## Exercise brief
Restate each record word for word, omitting whatever pictures it holds.

## Given data
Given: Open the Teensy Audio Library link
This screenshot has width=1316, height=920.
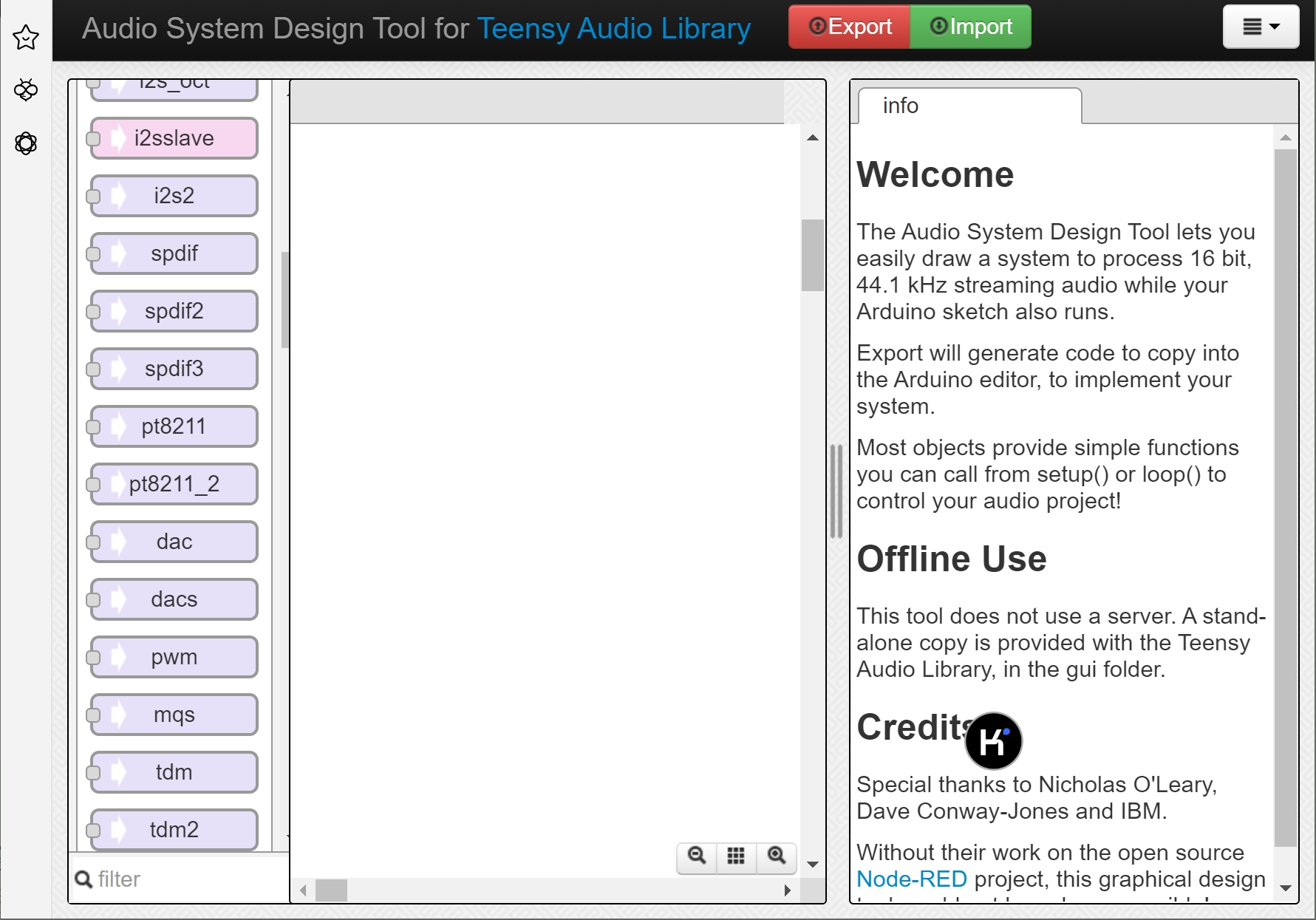Looking at the screenshot, I should 613,29.
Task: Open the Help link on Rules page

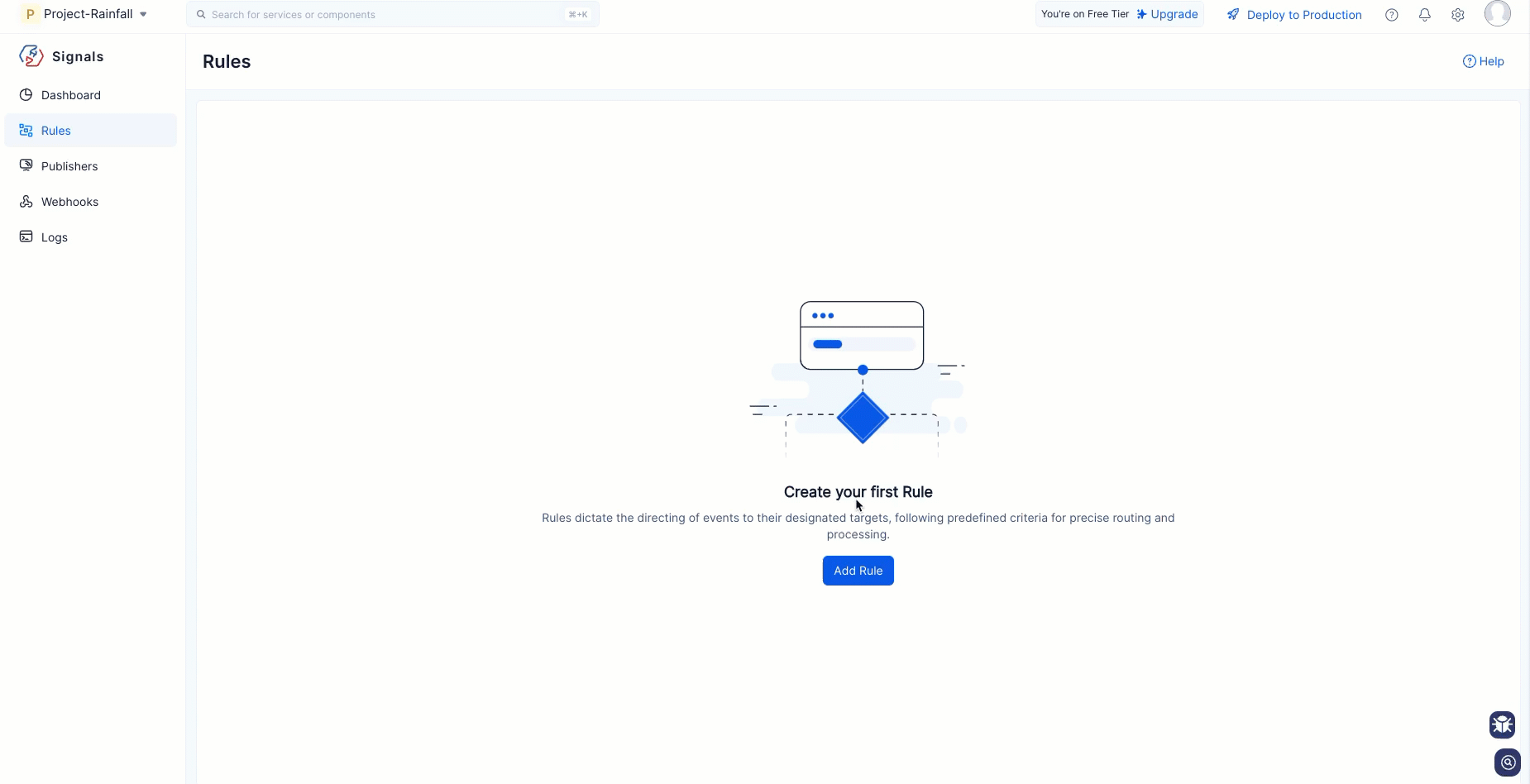Action: [1484, 61]
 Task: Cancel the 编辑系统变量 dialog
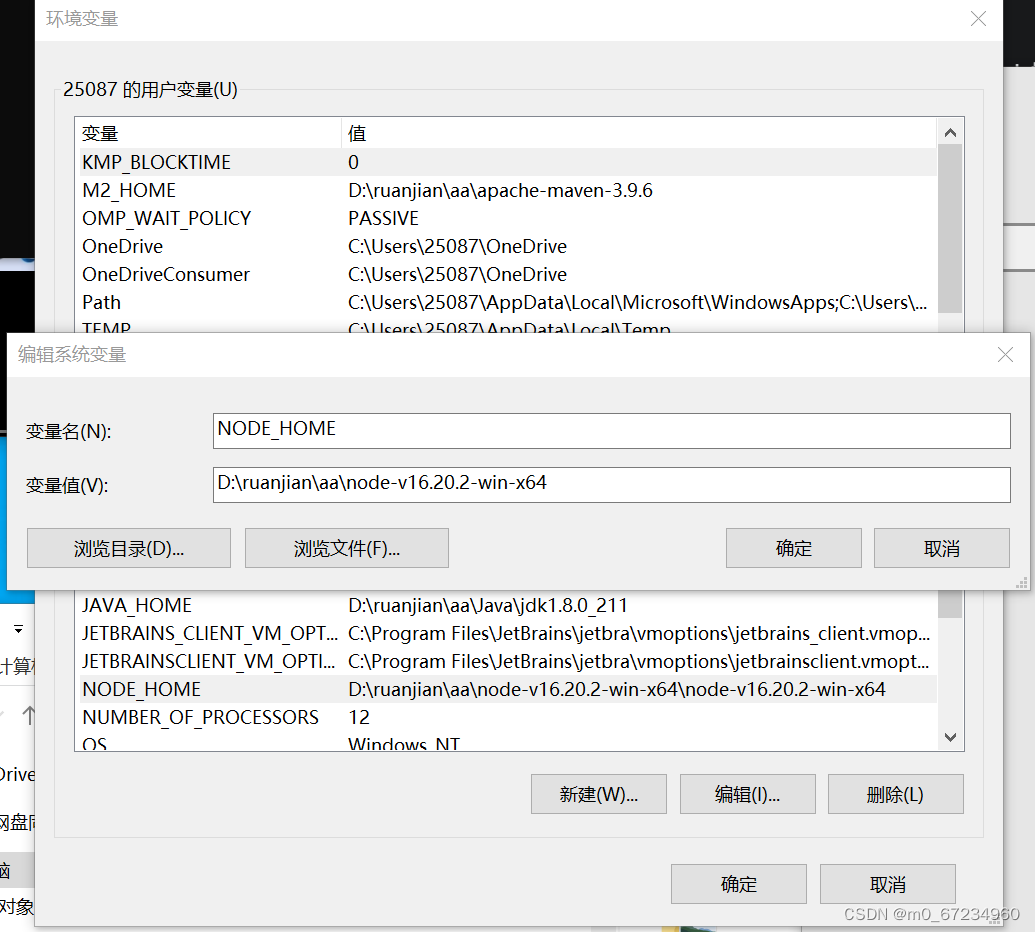(941, 548)
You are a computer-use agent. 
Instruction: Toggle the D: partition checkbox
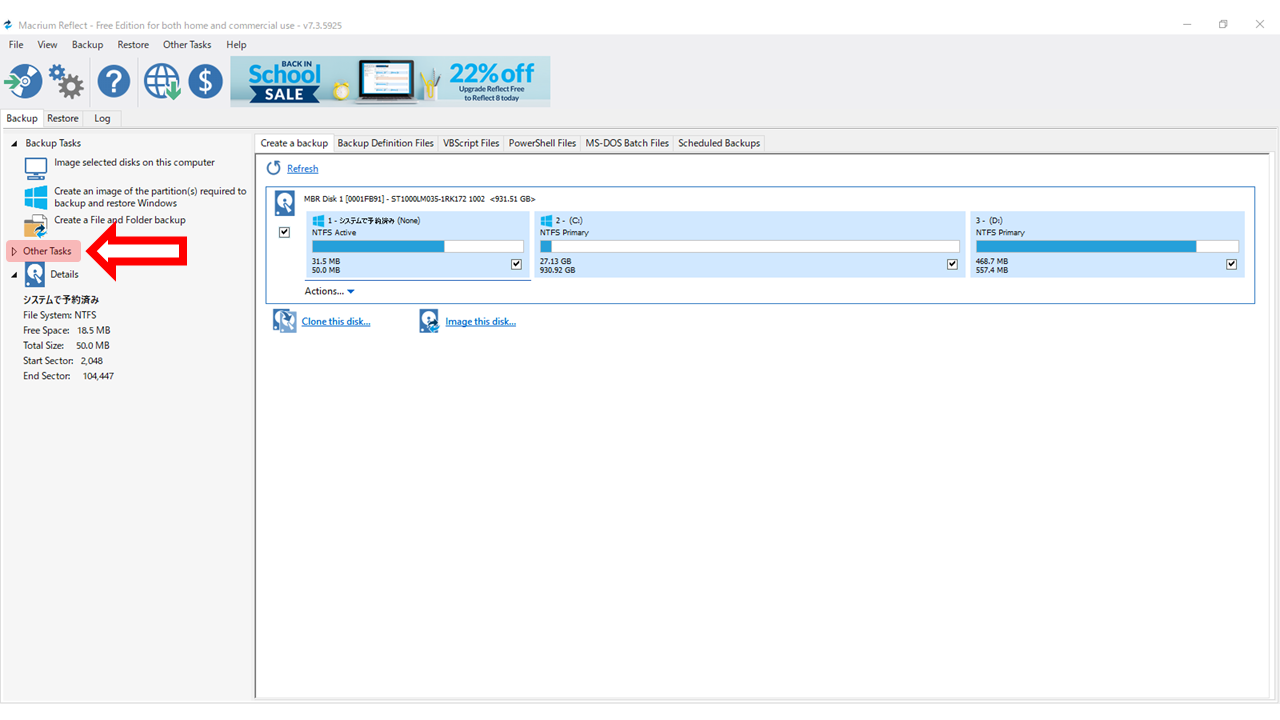tap(1231, 264)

## Solution for this task
Given: Open the Teensy Audio Library link
This screenshot has width=1316, height=920.
Looking at the screenshot, I should 613,29.
Task: Open the Help link on Rules page

Action: [1484, 61]
 Task: Cancel the 编辑系统变量 dialog
(941, 548)
You are a computer-use agent. 
Instruction: Toggle the D: partition checkbox
tap(1231, 264)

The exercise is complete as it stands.